Elle hésita. Les ordres étaient clairs, tout ce qui pouvait être fait pour encourager Never à donner de sa semence avec l’autorisation de faire naître un enfant devait être entrepris. Creyn était très important lui aussi, il avait néanmoins déjà enfanté plus de cent sept petits. Never était prioritaire.

- Oui. Je vous en supplie, il y a des centaines de réceptacles, nous pouvons en faire venir d’autres qui respecteront toutes vos demandes.
- Il n’y en a qu’un que je veux. Un seul et unique. Si vous êtes prêts à me laisser prendre Lovoan, ce ne sera vraiment qu’une formalité. Vous êtes complètement fous d’ailleurs… Je crois que Creyn serait prêt à détruire cette zone de reproduction plutôt que de vous laisser faire ça.

Elle resta immobile un instant avant de souffler, comme une évidence :

- Nashran. C’est Nashran qui vous intéresse.

Elle soupira, horriblement soulagée et le temps qu’elle se reprenne, Never était parti. Elle tremblait encore comme une feuille à l’idée d’affronter Creyn lorsqu’elle comprit qu’il allait falloir réagir vraiment très vite.

Never avait retraversé la zone d’accueil, sans un mot pour personne. Il avançait simplement d’un pas décidé. Il marcha ainsi, sans s’occuper des passants, jusqu’à l’endroit où tous les réceptacles s’étaient concentrés. La majorité était assis, en tailleur, parfois dans les bras des uns des autres. Quelques-uns étaient en train de faire l’amour dans un coin, d’autres faisaient une sieste. Ils avaient ramené avec eux de quoi camper sur place, du jamais vu. La scène était frappante, mais il ne s’y arrêta pas. Date était là, près de la porte, bien-entendu. Il se rongeait les ongles, l’air un peu paumé et franchement épuisé lorsqu’il leva la tête et le vit.

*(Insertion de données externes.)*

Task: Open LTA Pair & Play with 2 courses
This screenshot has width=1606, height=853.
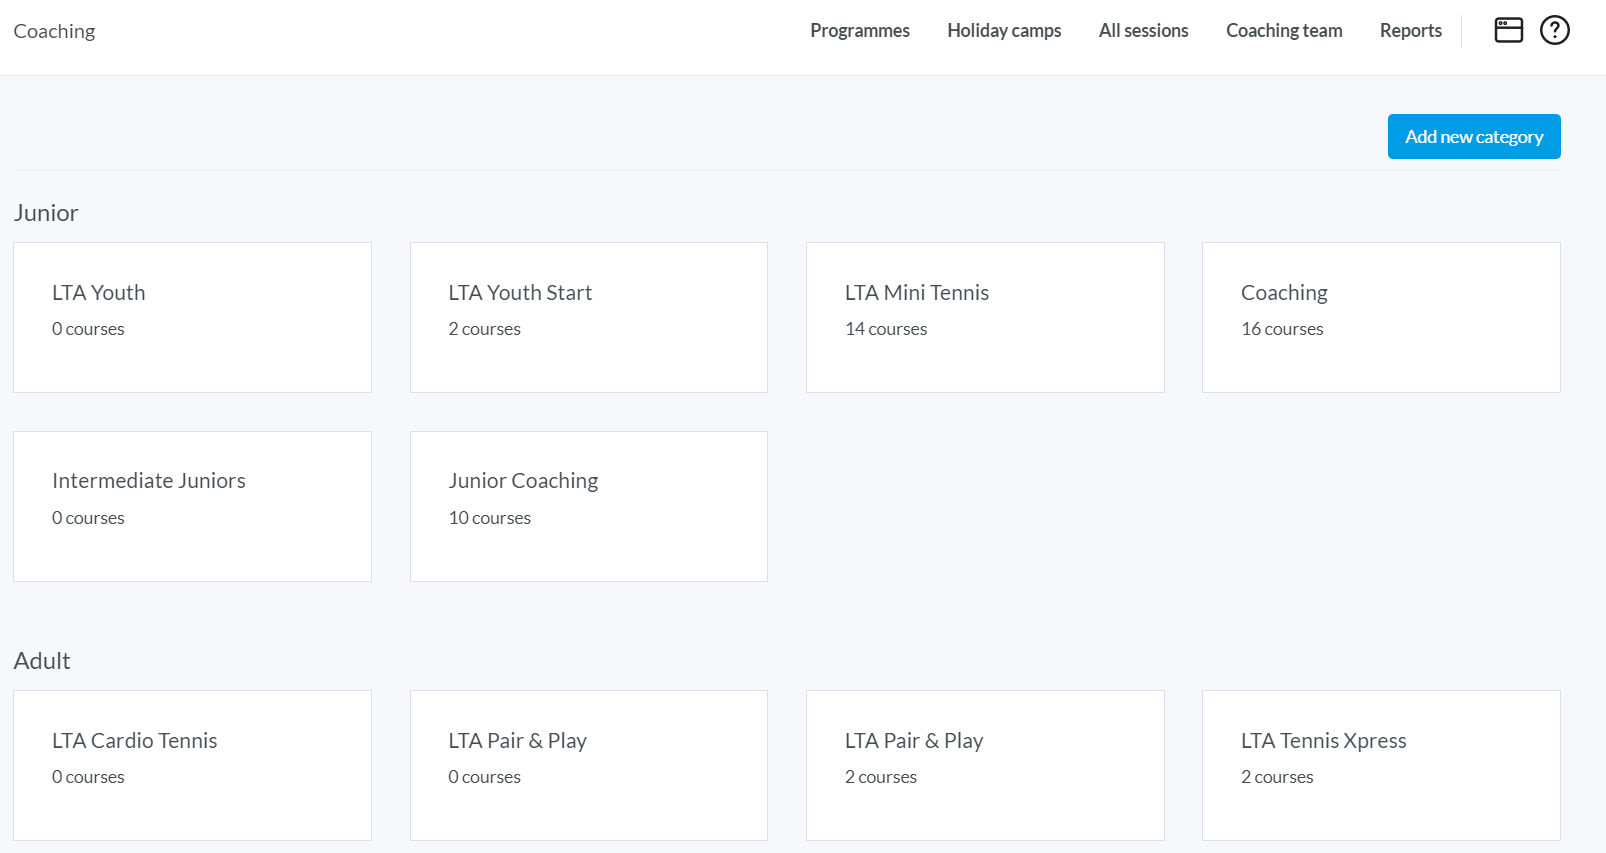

- Never ! Qu’est-ce que tu fais là ?

C’était une bonne question puisqu’il était connu pour éviter le contact avec les réceptacles. Il haussa d’une épaule, fit un sourire un peu tordu et s’approcha de la porte. Elle était en fer poli, comme toute celle du quartier. Il posa les doigts dessus et soupira.

- Je viens donner de ma personne.

Puis un peu plus fort, il prononça les mots qui allait tout changer.

- Je veux que cette porte s’ouvre.

Il y eu un grand silence derrière lui, la porte se déverrouilla et s’entrouvrit doucement, laissant échapper les bruits de l’intérieur du quartier. Les réceptacles se levèrent derrière lui, les uns après les autres mais ils ne firent pas un pas. Un vœu pouvait les renvoyer de la zone. Combattre un reproducteur, ce n’était pas une bonne idée. Ils ne pouvaient pas simplement rentrer et prendre Nashran, même si cela faisait douze jours qu’ils attendaient ce moment. Never, lui, entra et il referma derrière lui. Les quartiers étaient identiques à la dernière fois qu’il était venu, peut-être simplement un peu plus délabré ? Peut-être. Le grand gémissement paniqué qui s’éleva d’une partie un peu plus reculée de l’habitation le gela de l’intérieur et l’instant d’après, il sentit un feu bouillonnant dans son ventre. Il avança et s’arrêta alors qu’Ogma se tournait vers lui. Nashran était là, derrière lui, seulement c’était une vision d’horreur.